It opens every day, except for Sundays.
From there, head southwest on Waterlooplein toward Amstel, cross the bridge and continue onto Amstelstraat. You will face Rembrandtplein only a few hundreds of metres ahead.
Rembrandtplein (“Rembrandt Square”) is one of the busiest and liveliest squares in the city. It was named after the famous Dutch painter, Rembrandt van Rijn, who owned a house nearby before going bankrupt and moving to Jordaan, as we see in the first part of this article.
This square was originally known as Botermarkt (literally “butter market“) as that was the use it had to local farmers in the Middle Ages. As the urban population grew in the early 20th century, the market became a common meeting place for artists, labourers, and young people. It was not given its current name until 1896, though, when a Rembrandt cast-iron statue was brought to the centre of the square.
The bronze cast sculptures in front of the Rembrandt statue were installed in the square in 2006 to commemorate Rembrandt’s 400th birthday. They are a three-dimensional representation of his most famous painting “Nachtwacht” (“The Night Watch“).

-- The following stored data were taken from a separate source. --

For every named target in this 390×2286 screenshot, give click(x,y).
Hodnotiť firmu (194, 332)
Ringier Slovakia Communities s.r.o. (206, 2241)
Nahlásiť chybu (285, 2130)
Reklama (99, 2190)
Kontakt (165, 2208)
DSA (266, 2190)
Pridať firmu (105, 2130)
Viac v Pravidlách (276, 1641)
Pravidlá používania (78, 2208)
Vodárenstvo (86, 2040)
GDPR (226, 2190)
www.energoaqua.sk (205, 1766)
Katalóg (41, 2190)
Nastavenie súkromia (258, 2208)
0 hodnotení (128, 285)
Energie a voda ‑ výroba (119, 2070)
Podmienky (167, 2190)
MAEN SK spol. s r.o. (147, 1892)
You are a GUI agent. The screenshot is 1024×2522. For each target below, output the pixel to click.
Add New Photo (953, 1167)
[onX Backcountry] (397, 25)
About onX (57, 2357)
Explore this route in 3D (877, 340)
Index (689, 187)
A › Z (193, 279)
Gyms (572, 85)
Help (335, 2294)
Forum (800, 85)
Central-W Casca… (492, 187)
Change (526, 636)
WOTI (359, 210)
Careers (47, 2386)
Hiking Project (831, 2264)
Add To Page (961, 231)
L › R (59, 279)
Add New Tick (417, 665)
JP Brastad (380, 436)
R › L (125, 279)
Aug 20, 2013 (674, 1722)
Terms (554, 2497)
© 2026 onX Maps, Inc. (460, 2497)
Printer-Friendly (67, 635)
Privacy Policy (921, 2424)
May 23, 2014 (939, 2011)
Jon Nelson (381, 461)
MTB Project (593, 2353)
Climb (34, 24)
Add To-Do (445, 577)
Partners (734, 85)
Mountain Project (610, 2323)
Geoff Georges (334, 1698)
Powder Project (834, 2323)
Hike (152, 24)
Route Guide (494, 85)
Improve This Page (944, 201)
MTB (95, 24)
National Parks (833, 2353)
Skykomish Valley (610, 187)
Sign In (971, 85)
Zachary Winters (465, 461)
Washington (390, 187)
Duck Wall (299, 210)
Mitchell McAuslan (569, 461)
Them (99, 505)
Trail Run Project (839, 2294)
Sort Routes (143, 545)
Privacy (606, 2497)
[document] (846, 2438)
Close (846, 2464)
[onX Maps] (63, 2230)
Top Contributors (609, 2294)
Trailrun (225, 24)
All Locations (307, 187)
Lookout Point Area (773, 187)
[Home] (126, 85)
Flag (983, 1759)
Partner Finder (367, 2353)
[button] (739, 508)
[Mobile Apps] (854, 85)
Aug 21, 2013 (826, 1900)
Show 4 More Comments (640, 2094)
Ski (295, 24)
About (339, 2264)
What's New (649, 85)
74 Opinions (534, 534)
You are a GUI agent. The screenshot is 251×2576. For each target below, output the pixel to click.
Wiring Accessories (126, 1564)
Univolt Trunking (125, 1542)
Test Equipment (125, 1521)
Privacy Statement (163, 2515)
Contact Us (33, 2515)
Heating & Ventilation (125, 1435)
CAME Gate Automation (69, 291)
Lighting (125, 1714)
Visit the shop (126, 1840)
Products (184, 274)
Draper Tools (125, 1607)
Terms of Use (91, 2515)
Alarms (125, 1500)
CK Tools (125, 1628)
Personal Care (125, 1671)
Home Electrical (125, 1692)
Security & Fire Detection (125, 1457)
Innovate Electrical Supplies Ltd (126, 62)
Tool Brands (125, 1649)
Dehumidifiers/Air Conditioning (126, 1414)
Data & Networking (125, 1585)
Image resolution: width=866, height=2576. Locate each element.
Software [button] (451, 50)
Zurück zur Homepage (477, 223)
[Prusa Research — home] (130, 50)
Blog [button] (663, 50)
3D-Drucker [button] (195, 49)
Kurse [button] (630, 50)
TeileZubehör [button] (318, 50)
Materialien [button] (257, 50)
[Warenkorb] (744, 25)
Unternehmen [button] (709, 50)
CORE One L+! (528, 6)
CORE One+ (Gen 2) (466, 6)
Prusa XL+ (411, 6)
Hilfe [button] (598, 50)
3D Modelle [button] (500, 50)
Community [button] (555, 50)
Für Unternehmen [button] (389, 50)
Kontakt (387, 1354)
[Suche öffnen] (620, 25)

This square is also famous for the nightlife happening in its many clubs, cafés, terraces, bars, and hotels.
From there, take Reguliersbreestraat. At the end of the street, you will find the next stop, the Munttoren, right in front of you.
The Munttoren (“Mint Tower”), or Munt, is a 40-meter/130-feet-tall tower that stands on the conjunction of the Amstel river and the Singel canal, near the flower market that we visited on the first day.
It was built between 1480 and 1487 as part of Regulierspoort, one of the main gates in Amsterdam’s medieval city wall. It had two towers separated by a gate and guardhouse. After the city’s expansion, though, this city defence was no longer needed and lost its function.
The name of the tower comes from the fact that in the 17th century, the guardhouse on the side of it was used to mint coins.
Only the guardhouse and a portion of the western tower remained after the gate was destroyed by fire in 1618. Around 1620, the Munttoren was reconstructed in the Amsterdam Renaissance style. The foundation was an octagonal structure, with an elegant open spire at the top. The top-of-the-building clock had four faces and a Hemony carillon of bells. There are 38 bells in the carillon, which chime every 15 minutes.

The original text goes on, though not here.